2

Background :

I am working on a toy program (Disclosure : an assignment), where I am required to make a class A having two integer data members. Subsequently, I am to make 3 objects of this class and make a fourth one whose data members hold the sum of the corresponding values from the first 3 objects.

The question itself was simple enough, but I made it a slightly 'fresh' way - I have a method int getIntegerInput() which obtains command line input from the user and returns it. I directly pass said inputs into the class constructor, which uses them to populate the member fields.

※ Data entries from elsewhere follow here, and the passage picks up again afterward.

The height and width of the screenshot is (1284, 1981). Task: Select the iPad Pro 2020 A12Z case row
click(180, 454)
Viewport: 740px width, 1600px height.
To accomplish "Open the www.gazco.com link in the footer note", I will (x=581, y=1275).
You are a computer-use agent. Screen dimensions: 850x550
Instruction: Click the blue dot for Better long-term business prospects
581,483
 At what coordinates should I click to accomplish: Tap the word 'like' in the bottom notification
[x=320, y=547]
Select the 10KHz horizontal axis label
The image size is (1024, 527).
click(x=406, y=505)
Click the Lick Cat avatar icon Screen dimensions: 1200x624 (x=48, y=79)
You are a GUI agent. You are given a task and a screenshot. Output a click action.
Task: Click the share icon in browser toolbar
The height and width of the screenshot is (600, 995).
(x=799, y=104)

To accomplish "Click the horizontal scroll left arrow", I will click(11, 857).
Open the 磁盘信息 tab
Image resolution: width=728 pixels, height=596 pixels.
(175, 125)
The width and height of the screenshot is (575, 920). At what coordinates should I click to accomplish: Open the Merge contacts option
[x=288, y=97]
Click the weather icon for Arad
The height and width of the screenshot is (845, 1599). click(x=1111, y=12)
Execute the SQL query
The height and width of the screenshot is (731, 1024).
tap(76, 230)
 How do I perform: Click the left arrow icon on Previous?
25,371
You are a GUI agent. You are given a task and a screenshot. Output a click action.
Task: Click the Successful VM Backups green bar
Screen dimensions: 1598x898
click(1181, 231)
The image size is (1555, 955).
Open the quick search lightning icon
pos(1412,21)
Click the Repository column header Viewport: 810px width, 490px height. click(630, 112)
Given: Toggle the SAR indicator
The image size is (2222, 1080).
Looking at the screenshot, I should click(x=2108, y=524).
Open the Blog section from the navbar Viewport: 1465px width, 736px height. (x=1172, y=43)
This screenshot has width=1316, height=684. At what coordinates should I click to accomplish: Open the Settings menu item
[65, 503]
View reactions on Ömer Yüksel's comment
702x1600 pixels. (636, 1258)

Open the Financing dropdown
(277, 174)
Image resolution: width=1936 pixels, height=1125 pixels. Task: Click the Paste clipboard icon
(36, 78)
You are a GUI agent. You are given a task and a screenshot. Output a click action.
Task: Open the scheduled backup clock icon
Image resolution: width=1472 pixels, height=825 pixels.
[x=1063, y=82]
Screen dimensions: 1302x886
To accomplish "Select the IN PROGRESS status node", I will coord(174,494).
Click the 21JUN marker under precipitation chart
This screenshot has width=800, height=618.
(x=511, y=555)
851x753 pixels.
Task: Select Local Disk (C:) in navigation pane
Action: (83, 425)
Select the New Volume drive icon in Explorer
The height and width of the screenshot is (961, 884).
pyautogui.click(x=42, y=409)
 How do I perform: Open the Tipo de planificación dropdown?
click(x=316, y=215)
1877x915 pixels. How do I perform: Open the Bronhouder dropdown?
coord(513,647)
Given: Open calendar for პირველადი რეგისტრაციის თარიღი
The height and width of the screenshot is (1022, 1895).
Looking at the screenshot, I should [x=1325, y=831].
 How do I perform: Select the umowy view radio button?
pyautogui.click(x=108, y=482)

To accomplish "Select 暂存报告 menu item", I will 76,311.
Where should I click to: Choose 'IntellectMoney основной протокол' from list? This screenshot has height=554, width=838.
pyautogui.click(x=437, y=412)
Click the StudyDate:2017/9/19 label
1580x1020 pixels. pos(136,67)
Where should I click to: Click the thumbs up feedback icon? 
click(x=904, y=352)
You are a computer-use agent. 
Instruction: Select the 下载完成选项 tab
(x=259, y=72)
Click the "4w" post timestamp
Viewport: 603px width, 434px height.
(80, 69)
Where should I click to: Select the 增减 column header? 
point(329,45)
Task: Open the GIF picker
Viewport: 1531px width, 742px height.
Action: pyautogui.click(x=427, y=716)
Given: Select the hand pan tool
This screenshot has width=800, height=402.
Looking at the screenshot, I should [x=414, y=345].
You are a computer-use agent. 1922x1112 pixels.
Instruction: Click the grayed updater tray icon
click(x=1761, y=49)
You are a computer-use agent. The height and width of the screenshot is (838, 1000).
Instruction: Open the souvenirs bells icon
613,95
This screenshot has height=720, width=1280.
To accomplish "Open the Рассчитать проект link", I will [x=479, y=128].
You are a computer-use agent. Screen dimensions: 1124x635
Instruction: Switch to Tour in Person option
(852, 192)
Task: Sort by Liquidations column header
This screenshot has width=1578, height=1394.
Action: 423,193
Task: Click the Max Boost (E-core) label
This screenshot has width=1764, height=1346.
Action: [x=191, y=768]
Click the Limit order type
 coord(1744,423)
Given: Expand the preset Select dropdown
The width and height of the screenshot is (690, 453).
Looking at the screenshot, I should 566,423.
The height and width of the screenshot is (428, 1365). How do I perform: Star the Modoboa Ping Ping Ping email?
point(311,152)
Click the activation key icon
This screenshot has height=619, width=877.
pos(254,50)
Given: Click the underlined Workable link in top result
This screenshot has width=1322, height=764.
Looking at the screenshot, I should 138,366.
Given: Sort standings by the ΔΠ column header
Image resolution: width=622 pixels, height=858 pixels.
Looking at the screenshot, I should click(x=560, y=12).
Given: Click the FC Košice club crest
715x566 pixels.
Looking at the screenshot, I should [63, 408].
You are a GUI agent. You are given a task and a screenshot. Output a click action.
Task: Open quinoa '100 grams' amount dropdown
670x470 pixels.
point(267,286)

However, there was a quirk - the values passed by me are stored in the opposite order to that in which I enter them, messing up my calculation.


MCVE :

The most that I could simplify the code while still preseving the problem behaviour was -

#include <iostream>
using namespace std;

int getIntegerInput();

class A {
    int x;
    int y;

    public :
    A( int xValue, int yValue) {
        (*this).x = xValue; cout << (*this).x;
        (*this).y = yValue; cout <<(*this).y;
    }
};

int main() {
    A a( getIntegerInput(), getIntegerInput() );
    return 0;
}

int getIntegerInput() {
    cout << "Enter a number:\n";
    int x;
    cin >> x;
    return x;
}

An example of the problem behavior :

./a.out
Enter a number:
2
Enter a number:
3
32

Notes :

  1. Tinkering around, I found that both the following codes work fine:

    #include <iostream>
    using namespace std;
    
    int getIntegerInput();
    
    int main() {
        int x, y;
        x = getIntegerInput();
        y= getIntegerInput();
        cout << "x = " << x << "\ny = " << y << "\n";
        return 0;
    }
    
    int getIntegerInput() {
        cout << "Enter a number:\n";
        int x;
        cin >> x;
        return x;
    }
    

Second code.

    #include <iostream>
    using namespace std;

    class A {
        int x;
        int y;

        public:
            int getX() {
                return (*this).x;
            }
            int getY() {
                return (*this).y;
            }

        A(int xValue, int yValue) {
            (*this).x = xValue;
            (*this).y = yValue;
        }
    };

    int main() {
        int x,y;
        cout << "Enter numbers";
        cin >>x;
        cin >>y;
        A a(x,y);
        cout << "x = " << a.getX() << "\ny = " << a.getY() << "\n";
        return 0;
    }
  1. Just in case that's relavant, I am using g++ (Ubuntu 7.3.0-27ubuntu1~18.04) 7.3.0.